_Exercise data:_
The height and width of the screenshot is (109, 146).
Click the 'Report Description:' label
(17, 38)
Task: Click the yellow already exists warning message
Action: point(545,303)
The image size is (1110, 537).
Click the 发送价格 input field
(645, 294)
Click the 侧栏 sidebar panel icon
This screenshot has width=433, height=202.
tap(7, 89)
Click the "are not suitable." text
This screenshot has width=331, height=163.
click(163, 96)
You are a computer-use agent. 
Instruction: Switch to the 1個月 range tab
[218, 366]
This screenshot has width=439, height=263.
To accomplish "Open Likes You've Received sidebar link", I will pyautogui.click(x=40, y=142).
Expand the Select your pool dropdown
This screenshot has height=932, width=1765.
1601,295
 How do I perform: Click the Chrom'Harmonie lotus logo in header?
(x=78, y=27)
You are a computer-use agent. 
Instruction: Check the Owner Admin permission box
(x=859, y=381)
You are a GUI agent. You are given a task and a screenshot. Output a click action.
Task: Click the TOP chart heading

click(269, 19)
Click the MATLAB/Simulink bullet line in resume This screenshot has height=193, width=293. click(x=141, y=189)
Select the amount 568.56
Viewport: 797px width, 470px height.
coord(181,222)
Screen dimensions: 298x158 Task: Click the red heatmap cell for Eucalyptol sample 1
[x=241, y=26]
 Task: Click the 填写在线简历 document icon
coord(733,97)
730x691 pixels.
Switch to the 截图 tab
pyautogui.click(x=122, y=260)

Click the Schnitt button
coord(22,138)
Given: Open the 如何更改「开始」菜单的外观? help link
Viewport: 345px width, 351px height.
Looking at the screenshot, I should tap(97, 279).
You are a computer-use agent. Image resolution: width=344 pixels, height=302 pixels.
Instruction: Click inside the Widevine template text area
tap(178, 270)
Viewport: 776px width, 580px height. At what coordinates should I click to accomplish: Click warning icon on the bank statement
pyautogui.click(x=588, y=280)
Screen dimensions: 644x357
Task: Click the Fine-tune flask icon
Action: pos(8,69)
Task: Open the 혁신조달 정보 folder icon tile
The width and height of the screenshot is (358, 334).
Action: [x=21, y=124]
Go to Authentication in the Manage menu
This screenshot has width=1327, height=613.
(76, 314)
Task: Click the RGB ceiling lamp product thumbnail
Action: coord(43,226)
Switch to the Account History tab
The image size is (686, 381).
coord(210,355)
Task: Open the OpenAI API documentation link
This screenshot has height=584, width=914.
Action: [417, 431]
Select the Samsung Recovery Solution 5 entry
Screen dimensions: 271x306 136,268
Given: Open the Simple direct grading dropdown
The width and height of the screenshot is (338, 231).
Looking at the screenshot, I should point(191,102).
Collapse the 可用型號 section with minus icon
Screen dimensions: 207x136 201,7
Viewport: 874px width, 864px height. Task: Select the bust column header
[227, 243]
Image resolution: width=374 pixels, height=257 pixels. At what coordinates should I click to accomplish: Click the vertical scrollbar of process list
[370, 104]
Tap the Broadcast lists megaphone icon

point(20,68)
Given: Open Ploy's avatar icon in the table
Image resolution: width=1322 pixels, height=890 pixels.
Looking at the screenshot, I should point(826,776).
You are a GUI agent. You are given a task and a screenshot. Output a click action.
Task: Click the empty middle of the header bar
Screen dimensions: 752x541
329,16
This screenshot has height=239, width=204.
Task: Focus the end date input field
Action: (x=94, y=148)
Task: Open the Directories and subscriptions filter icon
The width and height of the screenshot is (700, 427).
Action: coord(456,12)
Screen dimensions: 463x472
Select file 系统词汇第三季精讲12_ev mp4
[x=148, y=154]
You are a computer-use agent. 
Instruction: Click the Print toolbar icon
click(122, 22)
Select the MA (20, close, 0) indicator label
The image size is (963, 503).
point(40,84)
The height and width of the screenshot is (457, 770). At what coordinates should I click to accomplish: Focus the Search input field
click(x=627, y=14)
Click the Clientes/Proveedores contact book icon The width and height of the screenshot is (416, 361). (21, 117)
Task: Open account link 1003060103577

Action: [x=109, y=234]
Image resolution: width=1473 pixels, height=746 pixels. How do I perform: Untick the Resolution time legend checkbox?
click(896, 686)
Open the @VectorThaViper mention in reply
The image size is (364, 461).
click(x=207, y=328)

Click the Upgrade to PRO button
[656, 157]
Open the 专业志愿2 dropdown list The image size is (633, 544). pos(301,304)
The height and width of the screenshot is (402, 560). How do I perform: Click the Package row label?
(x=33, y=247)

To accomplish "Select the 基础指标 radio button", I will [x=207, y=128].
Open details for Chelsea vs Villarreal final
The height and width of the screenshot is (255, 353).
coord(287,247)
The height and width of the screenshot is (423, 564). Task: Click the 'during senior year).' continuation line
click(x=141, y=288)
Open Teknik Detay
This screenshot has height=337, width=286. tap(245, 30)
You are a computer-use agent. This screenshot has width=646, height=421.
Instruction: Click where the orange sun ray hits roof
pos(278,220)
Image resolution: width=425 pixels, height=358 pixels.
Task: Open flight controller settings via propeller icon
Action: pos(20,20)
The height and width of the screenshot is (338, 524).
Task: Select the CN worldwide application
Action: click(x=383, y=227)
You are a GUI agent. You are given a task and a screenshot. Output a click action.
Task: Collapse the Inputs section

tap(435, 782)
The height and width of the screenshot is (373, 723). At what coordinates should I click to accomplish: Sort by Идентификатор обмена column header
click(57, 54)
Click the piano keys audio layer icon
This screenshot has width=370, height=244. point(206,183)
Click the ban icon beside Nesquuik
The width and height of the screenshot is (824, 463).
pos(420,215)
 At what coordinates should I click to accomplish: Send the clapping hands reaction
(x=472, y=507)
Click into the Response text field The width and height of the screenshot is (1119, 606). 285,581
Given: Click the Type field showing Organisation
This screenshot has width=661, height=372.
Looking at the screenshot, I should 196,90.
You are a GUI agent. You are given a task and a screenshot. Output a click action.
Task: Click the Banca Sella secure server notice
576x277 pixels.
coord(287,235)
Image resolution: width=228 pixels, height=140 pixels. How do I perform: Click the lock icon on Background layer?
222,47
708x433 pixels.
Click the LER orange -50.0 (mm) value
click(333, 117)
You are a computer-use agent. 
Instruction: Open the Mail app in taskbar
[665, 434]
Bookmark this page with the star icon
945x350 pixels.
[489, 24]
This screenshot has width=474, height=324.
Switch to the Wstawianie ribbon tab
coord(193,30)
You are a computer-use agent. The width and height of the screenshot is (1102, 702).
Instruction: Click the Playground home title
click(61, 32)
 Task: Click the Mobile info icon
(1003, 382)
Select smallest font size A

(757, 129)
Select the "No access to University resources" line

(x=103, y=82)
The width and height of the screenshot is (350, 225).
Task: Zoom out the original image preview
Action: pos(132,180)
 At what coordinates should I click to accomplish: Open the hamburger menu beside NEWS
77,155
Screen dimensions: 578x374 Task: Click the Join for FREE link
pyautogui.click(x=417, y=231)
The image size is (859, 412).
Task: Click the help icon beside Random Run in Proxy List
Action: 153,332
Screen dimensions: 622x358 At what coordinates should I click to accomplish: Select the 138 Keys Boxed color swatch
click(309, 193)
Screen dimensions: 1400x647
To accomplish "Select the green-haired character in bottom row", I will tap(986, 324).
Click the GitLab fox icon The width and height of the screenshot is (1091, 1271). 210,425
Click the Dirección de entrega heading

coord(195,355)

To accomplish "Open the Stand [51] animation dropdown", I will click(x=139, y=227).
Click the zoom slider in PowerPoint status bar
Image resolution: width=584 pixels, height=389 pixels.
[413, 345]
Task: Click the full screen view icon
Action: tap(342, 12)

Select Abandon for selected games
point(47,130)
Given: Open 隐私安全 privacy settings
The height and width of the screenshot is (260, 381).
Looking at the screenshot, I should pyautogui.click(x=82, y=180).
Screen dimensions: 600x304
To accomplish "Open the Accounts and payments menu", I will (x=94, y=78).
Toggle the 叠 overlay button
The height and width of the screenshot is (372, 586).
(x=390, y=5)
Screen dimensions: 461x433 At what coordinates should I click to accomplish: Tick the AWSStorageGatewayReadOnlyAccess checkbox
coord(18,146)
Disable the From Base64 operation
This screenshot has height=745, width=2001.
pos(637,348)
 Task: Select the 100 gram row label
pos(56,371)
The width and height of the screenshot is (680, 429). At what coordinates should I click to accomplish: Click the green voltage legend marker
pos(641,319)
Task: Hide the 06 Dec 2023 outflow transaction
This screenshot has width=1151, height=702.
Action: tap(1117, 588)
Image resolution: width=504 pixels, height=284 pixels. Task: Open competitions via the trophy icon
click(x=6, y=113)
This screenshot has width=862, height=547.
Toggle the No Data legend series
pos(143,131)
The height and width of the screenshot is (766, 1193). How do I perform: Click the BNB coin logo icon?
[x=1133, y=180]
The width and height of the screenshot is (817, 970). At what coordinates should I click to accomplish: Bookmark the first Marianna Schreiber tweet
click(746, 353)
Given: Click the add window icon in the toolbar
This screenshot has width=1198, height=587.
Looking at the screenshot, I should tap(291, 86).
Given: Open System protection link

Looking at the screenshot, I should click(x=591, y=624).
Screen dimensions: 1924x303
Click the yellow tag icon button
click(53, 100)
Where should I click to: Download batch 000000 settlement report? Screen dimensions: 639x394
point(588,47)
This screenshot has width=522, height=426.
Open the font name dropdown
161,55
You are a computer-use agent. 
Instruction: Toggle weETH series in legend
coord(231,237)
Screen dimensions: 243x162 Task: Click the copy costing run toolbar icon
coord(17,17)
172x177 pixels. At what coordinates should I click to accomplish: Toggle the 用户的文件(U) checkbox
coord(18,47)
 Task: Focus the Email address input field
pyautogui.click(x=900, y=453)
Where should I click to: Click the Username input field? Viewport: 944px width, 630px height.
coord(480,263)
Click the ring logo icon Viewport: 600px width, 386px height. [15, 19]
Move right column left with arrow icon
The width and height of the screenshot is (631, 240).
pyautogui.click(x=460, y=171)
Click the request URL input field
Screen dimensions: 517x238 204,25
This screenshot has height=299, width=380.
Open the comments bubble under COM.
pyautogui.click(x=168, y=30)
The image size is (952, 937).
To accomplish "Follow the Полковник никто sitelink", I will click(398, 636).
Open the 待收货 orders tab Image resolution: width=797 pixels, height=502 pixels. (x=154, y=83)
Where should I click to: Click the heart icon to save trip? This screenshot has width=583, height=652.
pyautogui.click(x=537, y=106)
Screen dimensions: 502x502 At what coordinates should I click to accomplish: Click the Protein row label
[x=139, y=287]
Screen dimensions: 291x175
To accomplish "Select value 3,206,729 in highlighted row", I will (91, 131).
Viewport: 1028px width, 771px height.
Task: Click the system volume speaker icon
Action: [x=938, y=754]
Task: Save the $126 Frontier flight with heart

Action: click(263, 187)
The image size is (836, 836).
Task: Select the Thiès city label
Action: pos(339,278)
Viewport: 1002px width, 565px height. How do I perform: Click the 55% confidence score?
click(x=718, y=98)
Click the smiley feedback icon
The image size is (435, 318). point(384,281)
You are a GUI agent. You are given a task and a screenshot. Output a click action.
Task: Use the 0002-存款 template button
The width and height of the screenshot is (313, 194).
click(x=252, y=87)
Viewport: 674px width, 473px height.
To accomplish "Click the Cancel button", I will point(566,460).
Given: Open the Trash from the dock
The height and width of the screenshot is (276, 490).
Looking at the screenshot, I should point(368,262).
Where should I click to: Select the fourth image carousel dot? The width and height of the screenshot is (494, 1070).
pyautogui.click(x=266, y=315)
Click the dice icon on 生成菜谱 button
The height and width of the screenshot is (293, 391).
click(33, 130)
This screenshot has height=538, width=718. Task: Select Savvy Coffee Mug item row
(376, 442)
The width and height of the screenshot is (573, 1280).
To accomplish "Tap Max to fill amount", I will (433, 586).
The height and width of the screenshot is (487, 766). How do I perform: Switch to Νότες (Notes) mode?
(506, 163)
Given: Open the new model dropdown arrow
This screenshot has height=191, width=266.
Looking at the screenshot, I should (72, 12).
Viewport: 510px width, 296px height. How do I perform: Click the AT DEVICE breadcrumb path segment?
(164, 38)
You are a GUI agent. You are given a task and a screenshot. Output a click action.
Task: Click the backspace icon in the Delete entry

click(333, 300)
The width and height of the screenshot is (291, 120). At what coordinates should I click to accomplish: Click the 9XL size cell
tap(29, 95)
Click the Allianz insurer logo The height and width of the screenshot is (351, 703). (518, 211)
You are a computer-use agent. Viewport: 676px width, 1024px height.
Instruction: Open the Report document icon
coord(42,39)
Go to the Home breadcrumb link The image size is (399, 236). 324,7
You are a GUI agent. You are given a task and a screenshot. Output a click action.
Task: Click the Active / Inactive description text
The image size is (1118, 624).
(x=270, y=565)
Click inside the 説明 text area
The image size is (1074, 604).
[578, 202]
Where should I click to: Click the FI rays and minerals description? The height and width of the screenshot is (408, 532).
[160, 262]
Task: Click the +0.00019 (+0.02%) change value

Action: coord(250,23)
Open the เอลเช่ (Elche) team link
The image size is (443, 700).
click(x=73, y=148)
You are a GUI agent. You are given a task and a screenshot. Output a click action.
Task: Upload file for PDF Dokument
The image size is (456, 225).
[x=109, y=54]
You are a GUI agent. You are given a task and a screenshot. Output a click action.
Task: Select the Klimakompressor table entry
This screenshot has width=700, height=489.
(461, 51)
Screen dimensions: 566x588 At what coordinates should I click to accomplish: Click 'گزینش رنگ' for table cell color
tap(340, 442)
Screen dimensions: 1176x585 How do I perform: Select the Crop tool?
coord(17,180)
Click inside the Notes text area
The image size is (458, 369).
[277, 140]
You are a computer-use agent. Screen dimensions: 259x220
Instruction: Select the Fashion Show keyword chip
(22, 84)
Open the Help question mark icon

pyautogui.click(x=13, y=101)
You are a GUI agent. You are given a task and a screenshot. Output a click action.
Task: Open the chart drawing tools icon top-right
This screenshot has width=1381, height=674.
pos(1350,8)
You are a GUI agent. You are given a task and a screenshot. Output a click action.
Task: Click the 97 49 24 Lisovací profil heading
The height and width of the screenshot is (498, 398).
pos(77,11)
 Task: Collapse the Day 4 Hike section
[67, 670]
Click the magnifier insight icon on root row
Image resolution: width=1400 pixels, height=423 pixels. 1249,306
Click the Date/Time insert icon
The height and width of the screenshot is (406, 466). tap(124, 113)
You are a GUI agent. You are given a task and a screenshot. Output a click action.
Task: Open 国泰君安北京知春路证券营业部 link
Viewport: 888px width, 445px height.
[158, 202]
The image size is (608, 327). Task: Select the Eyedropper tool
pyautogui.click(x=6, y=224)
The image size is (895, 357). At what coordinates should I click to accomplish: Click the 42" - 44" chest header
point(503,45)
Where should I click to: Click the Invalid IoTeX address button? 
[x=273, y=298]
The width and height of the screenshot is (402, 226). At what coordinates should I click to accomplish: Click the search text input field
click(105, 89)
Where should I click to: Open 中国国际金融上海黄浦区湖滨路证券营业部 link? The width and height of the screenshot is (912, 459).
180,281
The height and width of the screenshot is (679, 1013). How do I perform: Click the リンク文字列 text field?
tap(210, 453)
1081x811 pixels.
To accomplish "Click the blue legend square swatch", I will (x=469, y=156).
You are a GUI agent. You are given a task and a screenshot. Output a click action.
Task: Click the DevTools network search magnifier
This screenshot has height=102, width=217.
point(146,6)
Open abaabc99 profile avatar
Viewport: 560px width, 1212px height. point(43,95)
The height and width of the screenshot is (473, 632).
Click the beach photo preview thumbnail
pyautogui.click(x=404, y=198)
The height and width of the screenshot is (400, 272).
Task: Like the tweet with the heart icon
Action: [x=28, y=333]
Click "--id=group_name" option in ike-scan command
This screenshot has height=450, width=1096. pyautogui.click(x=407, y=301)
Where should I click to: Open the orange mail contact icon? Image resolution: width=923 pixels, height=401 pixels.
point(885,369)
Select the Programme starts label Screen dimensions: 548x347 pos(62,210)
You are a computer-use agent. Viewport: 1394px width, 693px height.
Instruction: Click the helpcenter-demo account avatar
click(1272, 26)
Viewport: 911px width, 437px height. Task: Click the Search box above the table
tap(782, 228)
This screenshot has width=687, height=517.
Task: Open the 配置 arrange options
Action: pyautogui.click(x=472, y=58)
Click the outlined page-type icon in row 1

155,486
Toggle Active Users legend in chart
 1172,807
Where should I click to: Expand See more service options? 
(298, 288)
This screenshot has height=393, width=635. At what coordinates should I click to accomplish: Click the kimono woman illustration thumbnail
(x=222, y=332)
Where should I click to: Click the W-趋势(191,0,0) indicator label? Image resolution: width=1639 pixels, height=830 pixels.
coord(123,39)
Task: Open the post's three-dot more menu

_Task to carry out:_ Write out exactly the lines from the beginning of the material above through the line with "Task: Open the 혁신조달 정보 folder icon tile", including both and omitting all others.

_Exercise solution:_
The height and width of the screenshot is (109, 146).
Click the 'Report Description:' label
(17, 38)
Task: Click the yellow already exists warning message
Action: point(545,303)
The image size is (1110, 537).
Click the 发送价格 input field
(645, 294)
Click the 侧栏 sidebar panel icon
This screenshot has width=433, height=202.
tap(7, 89)
Click the "are not suitable." text
This screenshot has width=331, height=163.
click(163, 96)
You are a computer-use agent. 
Instruction: Switch to the 1個月 range tab
[218, 366]
This screenshot has width=439, height=263.
To accomplish "Open Likes You've Received sidebar link", I will pyautogui.click(x=40, y=142).
Expand the Select your pool dropdown
This screenshot has height=932, width=1765.
1601,295
 How do I perform: Click the Chrom'Harmonie lotus logo in header?
(x=78, y=27)
You are a computer-use agent. 
Instruction: Check the Owner Admin permission box
(x=859, y=381)
You are a GUI agent. You are given a task and a screenshot. Output a click action.
Task: Click the TOP chart heading

click(269, 19)
Click the MATLAB/Simulink bullet line in resume This screenshot has height=193, width=293. click(x=141, y=189)
Select the amount 568.56
Viewport: 797px width, 470px height.
coord(181,222)
Screen dimensions: 298x158 Task: Click the red heatmap cell for Eucalyptol sample 1
[x=241, y=26]
 Task: Click the 填写在线简历 document icon
coord(733,97)
730x691 pixels.
Switch to the 截图 tab
pyautogui.click(x=122, y=260)

Click the Schnitt button
coord(22,138)
Given: Open the 如何更改「开始」菜单的外观? help link
Viewport: 345px width, 351px height.
Looking at the screenshot, I should tap(97, 279).
You are a computer-use agent. Image resolution: width=344 pixels, height=302 pixels.
Instruction: Click inside the Widevine template text area
tap(178, 270)
Viewport: 776px width, 580px height. At what coordinates should I click to accomplish: Click warning icon on the bank statement
pyautogui.click(x=588, y=280)
Screen dimensions: 644x357
Task: Click the Fine-tune flask icon
Action: pos(8,69)
Task: Open the 혁신조달 정보 folder icon tile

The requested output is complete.